▸ TASK TO COMPLETE: Lines with "image" in the records below: say how many there are, and add nothing.

START THE INPUT

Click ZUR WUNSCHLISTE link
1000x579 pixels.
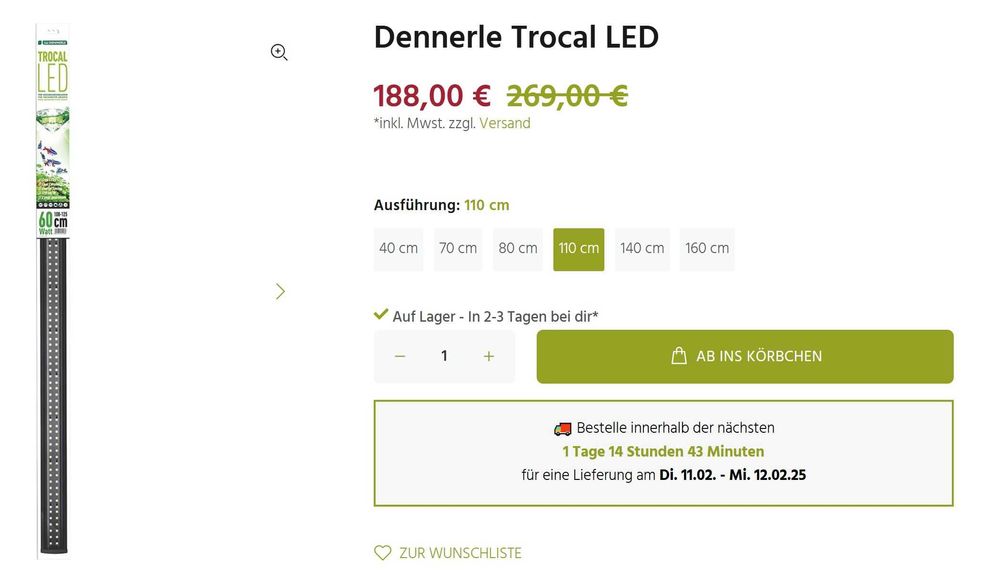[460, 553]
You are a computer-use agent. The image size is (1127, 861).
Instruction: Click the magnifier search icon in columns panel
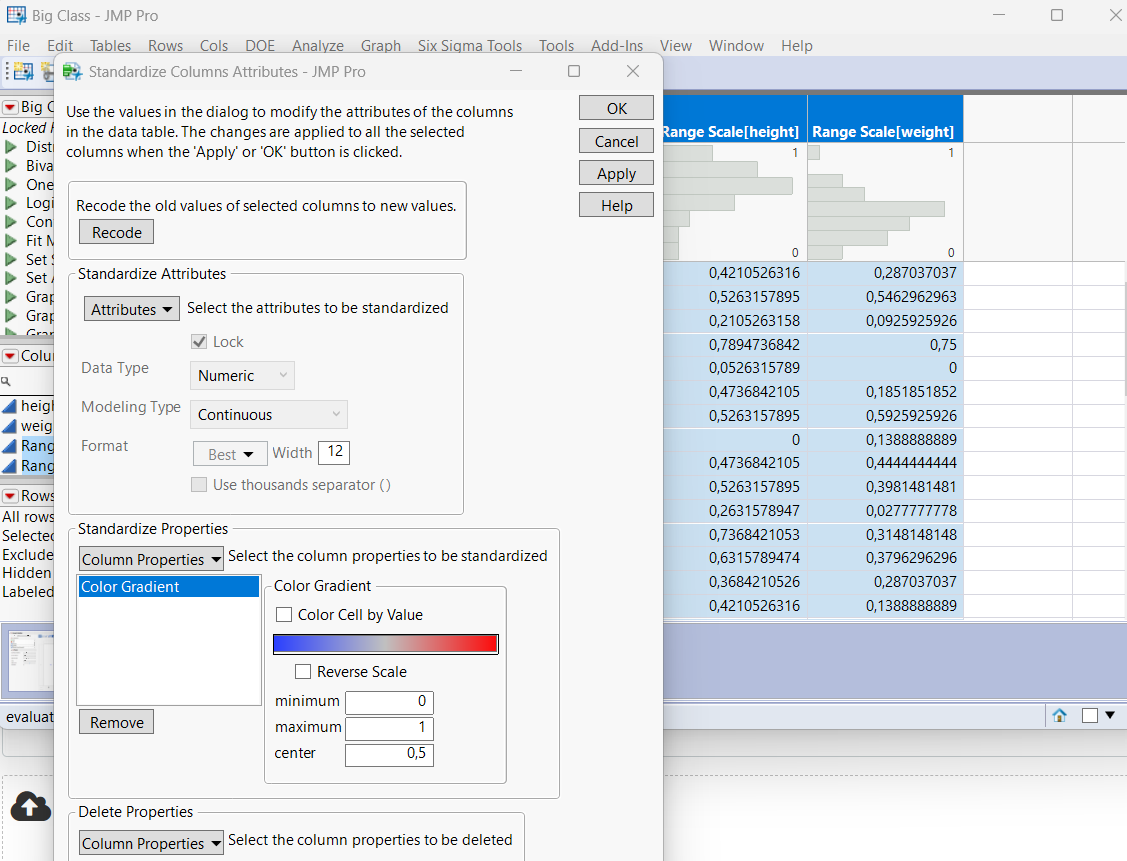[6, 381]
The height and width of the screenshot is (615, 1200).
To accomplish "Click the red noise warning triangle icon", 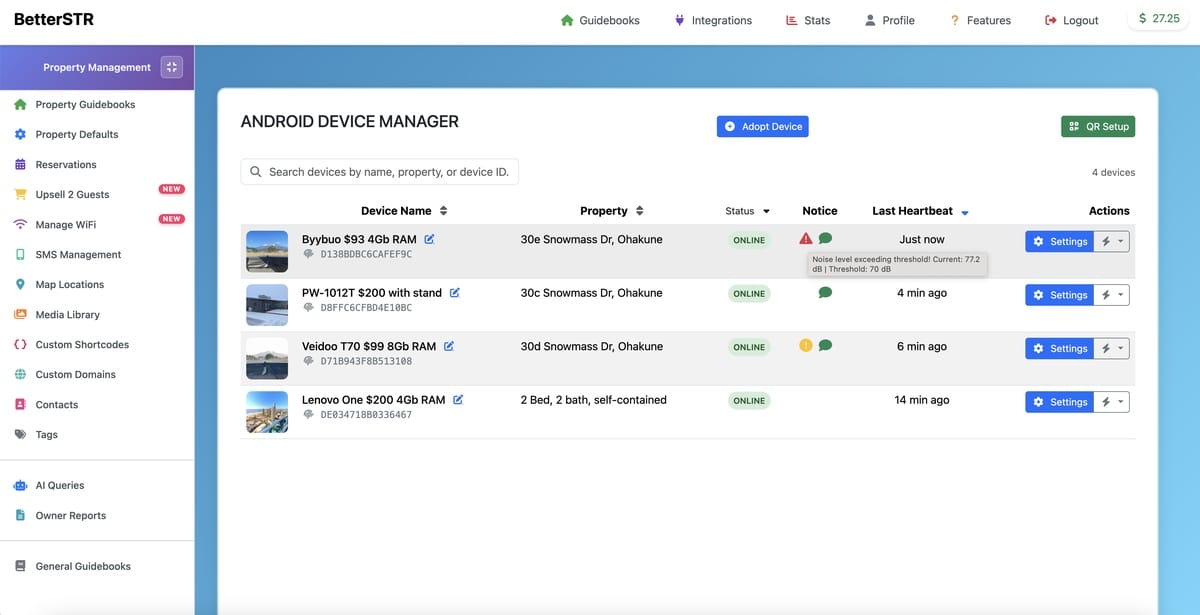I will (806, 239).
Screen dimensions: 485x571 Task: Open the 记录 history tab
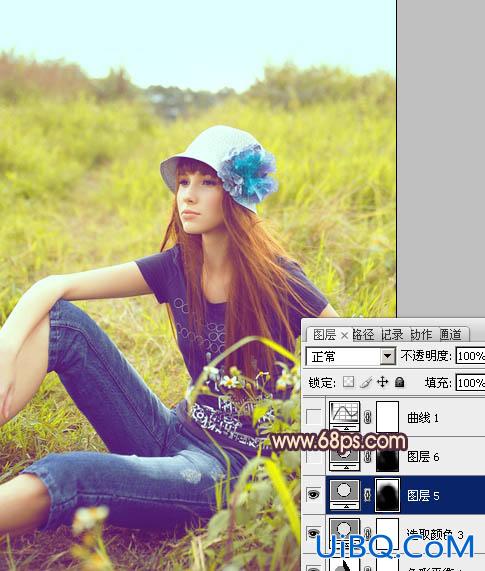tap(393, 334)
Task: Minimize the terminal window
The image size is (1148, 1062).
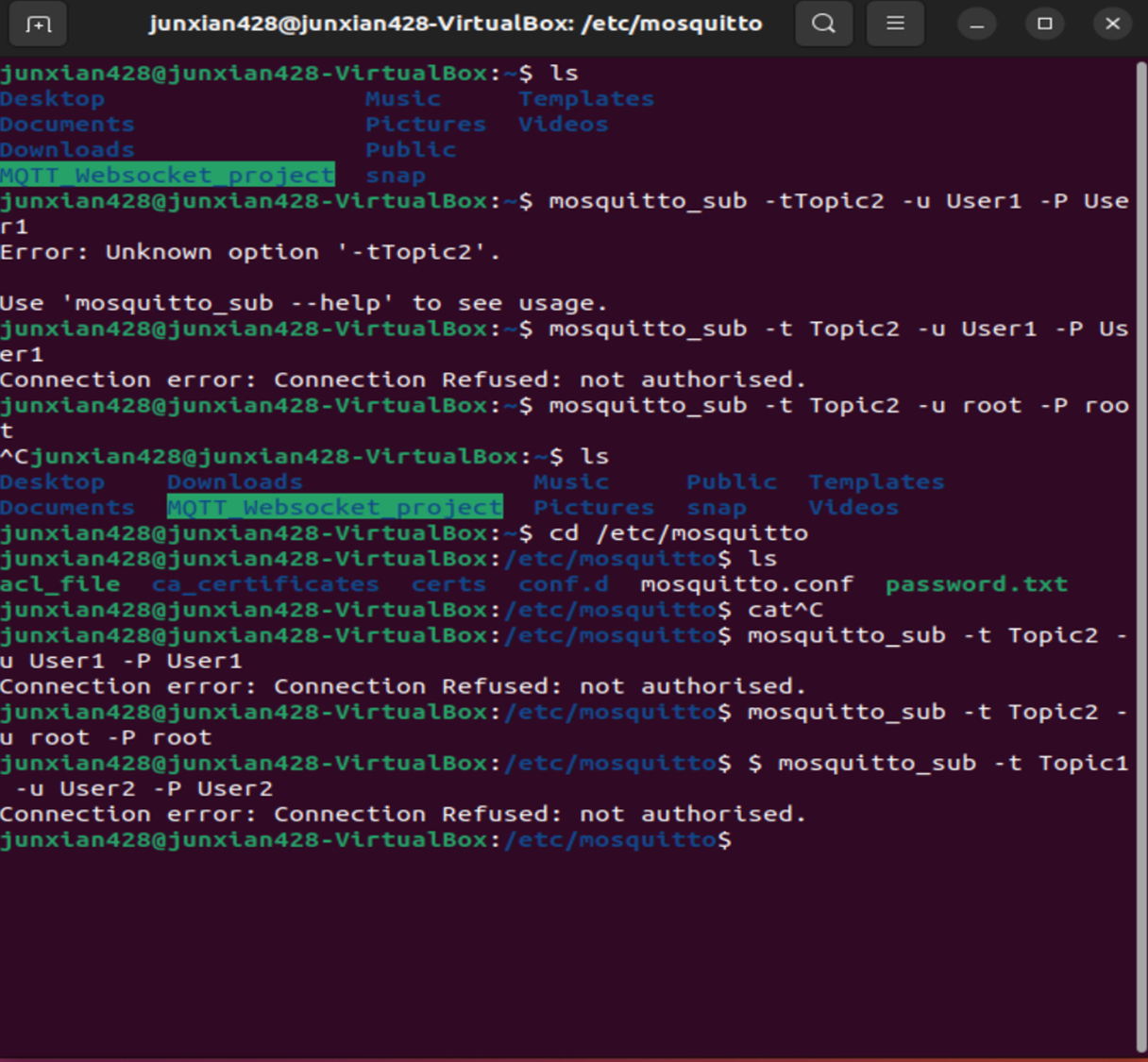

END THE INPUT

▸ RESPONSE: 2